- Exercise details -
Copy the lines of the records below word for word, starting with the line containing "The image size is (699, 1222)." and ending with the line containing "Toggle the Rings", both included.

- Data for locating words and elements -
────────────────────

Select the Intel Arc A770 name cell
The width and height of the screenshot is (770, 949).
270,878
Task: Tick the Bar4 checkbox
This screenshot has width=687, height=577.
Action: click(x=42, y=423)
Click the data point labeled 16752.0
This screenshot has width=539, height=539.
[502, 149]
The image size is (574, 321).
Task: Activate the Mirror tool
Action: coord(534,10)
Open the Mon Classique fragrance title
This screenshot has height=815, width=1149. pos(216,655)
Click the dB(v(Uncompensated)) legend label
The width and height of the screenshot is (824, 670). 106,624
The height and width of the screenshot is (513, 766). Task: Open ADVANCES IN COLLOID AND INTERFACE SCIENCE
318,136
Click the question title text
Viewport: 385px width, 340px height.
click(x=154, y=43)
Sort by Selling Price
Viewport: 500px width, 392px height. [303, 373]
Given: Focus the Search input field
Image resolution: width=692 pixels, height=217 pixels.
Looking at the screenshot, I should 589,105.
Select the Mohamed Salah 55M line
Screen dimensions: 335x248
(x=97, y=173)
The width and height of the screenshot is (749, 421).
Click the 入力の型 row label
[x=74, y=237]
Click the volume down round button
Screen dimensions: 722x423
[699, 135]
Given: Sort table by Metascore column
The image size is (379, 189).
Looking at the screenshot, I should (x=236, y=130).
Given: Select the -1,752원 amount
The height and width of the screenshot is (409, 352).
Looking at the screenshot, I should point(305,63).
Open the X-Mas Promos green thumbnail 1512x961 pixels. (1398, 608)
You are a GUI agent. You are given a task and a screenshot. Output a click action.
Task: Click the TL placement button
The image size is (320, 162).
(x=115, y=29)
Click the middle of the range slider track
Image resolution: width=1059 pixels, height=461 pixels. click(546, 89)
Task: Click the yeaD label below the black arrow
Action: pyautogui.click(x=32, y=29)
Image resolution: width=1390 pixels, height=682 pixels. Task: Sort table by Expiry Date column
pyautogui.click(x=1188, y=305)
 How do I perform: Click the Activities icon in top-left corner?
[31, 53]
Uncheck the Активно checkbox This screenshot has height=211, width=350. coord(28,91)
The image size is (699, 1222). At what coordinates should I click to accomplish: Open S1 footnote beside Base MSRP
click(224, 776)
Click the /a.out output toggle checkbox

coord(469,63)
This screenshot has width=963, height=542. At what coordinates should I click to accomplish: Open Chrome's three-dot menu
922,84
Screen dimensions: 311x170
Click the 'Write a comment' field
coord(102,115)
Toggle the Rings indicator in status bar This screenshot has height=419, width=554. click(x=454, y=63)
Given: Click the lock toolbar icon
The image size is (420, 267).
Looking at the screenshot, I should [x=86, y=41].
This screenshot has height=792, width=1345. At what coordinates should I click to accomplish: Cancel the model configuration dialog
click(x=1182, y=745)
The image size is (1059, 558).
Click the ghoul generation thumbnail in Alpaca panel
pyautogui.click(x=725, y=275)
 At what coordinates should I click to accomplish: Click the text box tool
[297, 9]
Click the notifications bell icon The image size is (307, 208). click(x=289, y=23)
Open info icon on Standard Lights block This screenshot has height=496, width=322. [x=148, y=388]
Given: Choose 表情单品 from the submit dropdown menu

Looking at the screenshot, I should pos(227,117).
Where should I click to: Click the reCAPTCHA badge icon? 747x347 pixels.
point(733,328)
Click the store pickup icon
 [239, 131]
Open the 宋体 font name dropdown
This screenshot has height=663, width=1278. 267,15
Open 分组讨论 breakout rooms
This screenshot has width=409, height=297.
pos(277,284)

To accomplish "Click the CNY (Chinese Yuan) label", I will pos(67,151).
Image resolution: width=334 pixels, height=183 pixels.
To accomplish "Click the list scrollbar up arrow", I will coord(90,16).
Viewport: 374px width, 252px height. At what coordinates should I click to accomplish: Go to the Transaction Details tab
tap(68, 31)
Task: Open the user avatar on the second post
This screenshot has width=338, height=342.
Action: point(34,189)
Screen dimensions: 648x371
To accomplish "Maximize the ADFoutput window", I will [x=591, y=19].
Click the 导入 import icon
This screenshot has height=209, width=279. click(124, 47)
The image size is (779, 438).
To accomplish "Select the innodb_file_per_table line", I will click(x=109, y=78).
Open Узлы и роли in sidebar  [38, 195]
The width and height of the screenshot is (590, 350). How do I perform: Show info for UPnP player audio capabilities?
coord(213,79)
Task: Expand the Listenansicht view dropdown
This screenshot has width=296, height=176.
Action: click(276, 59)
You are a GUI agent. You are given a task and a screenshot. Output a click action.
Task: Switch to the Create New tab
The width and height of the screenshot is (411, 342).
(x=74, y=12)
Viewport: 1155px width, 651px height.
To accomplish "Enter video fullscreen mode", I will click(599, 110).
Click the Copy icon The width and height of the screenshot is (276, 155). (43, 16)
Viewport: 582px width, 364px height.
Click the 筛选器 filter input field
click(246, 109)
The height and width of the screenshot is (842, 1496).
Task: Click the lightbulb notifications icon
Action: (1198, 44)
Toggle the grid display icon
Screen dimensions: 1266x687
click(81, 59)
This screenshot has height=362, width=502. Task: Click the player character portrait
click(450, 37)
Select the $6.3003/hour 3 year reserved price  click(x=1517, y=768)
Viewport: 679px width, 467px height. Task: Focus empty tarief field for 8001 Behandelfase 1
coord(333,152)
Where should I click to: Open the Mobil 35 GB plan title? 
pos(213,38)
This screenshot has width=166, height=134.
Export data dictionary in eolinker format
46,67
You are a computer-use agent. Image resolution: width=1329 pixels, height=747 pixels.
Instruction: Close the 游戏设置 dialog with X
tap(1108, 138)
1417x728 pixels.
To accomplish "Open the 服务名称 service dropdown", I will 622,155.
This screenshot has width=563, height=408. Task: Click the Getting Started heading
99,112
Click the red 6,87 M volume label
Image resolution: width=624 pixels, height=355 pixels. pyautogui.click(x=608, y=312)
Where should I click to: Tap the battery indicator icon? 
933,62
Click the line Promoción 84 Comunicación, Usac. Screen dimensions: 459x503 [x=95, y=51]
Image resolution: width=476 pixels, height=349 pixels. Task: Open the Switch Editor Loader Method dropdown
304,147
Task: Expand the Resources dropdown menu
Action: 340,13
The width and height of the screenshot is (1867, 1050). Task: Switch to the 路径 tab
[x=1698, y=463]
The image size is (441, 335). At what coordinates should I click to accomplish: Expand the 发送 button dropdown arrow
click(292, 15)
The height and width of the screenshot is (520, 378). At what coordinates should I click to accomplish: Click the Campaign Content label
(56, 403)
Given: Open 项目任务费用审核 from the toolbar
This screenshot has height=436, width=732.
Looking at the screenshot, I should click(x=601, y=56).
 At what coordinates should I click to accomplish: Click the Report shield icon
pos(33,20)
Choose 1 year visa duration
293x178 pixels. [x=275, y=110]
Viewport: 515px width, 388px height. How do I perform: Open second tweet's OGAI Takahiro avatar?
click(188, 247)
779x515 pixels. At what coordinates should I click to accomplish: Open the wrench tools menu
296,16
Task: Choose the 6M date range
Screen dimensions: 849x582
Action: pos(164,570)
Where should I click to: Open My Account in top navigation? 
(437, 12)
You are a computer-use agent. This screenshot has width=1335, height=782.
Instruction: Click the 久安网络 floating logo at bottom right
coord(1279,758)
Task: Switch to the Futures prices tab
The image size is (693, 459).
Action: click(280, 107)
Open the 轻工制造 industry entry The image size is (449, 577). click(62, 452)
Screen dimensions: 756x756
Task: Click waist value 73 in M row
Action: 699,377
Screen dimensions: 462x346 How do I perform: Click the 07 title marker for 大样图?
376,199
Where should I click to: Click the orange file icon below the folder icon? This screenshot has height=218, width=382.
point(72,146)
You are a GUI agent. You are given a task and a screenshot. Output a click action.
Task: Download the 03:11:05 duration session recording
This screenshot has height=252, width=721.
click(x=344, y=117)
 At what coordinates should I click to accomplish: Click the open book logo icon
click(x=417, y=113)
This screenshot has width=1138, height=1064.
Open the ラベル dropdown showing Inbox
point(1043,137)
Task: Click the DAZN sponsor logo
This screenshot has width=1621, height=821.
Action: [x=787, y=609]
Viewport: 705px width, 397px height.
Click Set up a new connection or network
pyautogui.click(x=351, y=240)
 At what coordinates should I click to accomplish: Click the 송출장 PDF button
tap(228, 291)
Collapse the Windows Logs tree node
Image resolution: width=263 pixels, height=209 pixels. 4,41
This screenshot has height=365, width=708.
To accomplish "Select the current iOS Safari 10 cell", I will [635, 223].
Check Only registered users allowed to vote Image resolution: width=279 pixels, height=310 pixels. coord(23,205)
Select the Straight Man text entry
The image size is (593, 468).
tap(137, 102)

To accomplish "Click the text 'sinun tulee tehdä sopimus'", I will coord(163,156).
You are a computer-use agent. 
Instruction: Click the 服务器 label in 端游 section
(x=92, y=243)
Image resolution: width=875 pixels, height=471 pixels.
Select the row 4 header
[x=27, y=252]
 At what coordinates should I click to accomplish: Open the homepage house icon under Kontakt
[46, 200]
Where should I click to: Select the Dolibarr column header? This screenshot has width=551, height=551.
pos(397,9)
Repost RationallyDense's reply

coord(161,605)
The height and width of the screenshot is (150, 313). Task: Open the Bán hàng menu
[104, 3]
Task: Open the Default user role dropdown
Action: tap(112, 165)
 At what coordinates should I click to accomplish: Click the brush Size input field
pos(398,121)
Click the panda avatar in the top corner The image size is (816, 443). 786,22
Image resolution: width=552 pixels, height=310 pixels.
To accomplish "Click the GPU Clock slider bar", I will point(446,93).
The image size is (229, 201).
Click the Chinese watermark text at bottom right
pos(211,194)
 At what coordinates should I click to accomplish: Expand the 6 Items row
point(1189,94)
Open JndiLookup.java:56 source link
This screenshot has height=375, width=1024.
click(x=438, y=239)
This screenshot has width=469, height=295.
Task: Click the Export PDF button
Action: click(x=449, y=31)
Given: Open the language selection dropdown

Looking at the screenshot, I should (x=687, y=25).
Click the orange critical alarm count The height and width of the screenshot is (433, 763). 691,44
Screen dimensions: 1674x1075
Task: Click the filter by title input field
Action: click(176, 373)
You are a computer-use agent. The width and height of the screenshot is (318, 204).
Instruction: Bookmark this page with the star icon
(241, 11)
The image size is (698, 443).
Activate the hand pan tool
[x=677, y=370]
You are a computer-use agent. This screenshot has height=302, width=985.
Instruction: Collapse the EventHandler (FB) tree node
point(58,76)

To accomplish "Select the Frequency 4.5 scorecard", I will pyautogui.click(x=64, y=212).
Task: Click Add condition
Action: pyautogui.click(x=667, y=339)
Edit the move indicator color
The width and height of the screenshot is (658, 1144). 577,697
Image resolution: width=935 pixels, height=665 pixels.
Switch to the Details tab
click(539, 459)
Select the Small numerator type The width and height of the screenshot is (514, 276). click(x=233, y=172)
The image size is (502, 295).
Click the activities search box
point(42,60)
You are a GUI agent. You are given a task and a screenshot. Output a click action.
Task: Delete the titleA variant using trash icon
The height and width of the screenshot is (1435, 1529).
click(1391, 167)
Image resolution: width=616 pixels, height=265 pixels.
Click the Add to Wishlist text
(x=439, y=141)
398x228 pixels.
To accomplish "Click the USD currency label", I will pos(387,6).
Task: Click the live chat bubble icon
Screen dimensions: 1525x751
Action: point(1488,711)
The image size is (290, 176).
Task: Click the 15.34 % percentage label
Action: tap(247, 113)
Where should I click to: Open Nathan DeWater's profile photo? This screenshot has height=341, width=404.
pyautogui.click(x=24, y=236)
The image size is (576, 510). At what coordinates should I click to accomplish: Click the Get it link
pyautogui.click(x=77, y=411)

────────────────────

- Exercise output -
The image size is (699, 1222). At what coordinates should I click to accomplish: Open S1 footnote beside Base MSRP
click(224, 776)
Click the /a.out output toggle checkbox

coord(469,63)
This screenshot has width=963, height=542. At what coordinates should I click to accomplish: Open Chrome's three-dot menu
922,84
Screen dimensions: 311x170
Click the 'Write a comment' field
coord(102,115)
Toggle the Rings indicator in status bar This screenshot has height=419, width=554. click(x=454, y=63)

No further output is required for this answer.